▶ [DIRECTIONS FOR THIS TASK]: List each line of the data in which the string "mode" appears.

[RECORDS Boundary: Start]

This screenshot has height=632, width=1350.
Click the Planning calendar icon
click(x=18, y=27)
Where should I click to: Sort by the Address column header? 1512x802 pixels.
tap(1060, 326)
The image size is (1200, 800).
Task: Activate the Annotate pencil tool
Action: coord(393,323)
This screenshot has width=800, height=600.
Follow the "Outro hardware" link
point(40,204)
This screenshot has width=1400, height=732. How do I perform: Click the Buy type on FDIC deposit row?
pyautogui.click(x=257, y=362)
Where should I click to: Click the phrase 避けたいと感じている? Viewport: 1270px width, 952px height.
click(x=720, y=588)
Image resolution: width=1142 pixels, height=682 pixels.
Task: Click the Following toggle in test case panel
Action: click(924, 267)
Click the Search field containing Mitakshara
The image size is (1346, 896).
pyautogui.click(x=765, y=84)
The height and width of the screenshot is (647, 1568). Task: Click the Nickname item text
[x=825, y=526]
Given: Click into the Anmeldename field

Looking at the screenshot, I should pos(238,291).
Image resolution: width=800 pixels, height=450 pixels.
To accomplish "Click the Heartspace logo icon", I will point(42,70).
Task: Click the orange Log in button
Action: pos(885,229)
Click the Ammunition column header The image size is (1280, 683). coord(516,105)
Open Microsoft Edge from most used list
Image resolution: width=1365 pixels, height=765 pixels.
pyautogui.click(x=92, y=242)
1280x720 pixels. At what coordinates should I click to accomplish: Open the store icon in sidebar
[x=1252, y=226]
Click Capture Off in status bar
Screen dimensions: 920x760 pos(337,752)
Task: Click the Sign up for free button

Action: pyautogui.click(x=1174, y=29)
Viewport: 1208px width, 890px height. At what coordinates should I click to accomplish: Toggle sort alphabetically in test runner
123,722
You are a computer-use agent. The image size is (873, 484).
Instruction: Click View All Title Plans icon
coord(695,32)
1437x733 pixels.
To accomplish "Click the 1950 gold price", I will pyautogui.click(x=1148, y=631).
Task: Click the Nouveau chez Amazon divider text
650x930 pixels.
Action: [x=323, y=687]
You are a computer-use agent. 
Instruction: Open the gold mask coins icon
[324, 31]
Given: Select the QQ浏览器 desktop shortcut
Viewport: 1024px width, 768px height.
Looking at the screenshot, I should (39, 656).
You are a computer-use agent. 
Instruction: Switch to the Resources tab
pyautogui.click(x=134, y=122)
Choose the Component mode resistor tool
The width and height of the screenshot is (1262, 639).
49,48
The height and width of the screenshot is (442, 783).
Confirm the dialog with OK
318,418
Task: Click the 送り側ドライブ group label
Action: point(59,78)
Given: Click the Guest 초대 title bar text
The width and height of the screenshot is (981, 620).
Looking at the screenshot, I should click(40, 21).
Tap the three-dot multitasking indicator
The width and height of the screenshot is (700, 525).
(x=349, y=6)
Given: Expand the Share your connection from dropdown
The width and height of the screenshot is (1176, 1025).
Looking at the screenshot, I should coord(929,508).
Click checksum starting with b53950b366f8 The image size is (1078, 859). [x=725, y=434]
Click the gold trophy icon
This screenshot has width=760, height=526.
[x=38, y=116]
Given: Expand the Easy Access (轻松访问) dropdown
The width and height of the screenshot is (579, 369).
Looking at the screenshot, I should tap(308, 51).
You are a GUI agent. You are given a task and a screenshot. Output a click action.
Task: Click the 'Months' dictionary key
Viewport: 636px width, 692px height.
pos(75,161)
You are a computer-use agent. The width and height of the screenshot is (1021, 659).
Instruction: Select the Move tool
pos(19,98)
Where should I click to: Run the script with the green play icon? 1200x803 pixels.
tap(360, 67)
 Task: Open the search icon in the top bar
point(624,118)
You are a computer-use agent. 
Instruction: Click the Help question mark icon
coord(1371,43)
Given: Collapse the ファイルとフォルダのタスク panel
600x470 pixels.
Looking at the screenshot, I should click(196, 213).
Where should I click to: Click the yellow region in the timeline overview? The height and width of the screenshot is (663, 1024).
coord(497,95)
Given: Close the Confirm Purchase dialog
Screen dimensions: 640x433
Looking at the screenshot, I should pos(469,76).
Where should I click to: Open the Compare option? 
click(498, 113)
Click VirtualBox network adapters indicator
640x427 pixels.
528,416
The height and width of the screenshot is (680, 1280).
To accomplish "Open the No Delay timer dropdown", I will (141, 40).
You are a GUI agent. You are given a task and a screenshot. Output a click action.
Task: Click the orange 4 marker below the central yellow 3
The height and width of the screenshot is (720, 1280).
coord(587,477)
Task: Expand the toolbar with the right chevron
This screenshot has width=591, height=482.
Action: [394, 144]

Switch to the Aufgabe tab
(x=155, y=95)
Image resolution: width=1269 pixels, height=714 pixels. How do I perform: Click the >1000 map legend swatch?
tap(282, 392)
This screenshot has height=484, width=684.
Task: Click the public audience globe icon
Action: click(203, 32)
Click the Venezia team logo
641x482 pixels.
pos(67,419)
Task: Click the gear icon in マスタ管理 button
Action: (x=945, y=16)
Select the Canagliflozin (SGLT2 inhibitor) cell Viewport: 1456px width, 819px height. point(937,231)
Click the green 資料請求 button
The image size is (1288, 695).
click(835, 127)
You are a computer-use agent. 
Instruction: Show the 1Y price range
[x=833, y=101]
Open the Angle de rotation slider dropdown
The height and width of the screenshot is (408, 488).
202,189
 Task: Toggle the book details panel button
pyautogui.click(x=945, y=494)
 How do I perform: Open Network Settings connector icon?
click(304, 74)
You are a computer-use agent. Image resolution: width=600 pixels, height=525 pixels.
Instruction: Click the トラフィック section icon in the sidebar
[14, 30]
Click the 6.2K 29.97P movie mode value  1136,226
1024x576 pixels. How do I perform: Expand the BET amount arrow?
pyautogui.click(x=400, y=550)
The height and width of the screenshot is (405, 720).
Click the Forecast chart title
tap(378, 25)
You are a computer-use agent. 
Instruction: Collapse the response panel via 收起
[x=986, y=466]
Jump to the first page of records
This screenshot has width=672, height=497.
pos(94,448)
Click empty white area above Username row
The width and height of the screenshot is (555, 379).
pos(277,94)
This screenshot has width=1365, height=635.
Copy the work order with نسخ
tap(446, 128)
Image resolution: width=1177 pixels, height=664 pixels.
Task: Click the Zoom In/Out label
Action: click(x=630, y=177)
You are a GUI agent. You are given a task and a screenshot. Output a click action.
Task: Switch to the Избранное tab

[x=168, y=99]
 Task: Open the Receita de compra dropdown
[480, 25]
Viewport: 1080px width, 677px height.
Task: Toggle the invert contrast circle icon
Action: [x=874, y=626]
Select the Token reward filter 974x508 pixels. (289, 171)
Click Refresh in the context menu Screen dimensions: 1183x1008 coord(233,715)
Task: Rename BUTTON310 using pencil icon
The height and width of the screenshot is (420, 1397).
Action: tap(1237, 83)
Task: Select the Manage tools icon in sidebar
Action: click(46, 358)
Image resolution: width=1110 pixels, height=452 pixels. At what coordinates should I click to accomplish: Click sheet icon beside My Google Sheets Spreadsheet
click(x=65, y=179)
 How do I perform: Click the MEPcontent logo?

[RECORDS Boundary: End]

▶ [REPLY]:
Choose the Component mode resistor tool
Click the 6.2K 29.97P movie mode value  1136,226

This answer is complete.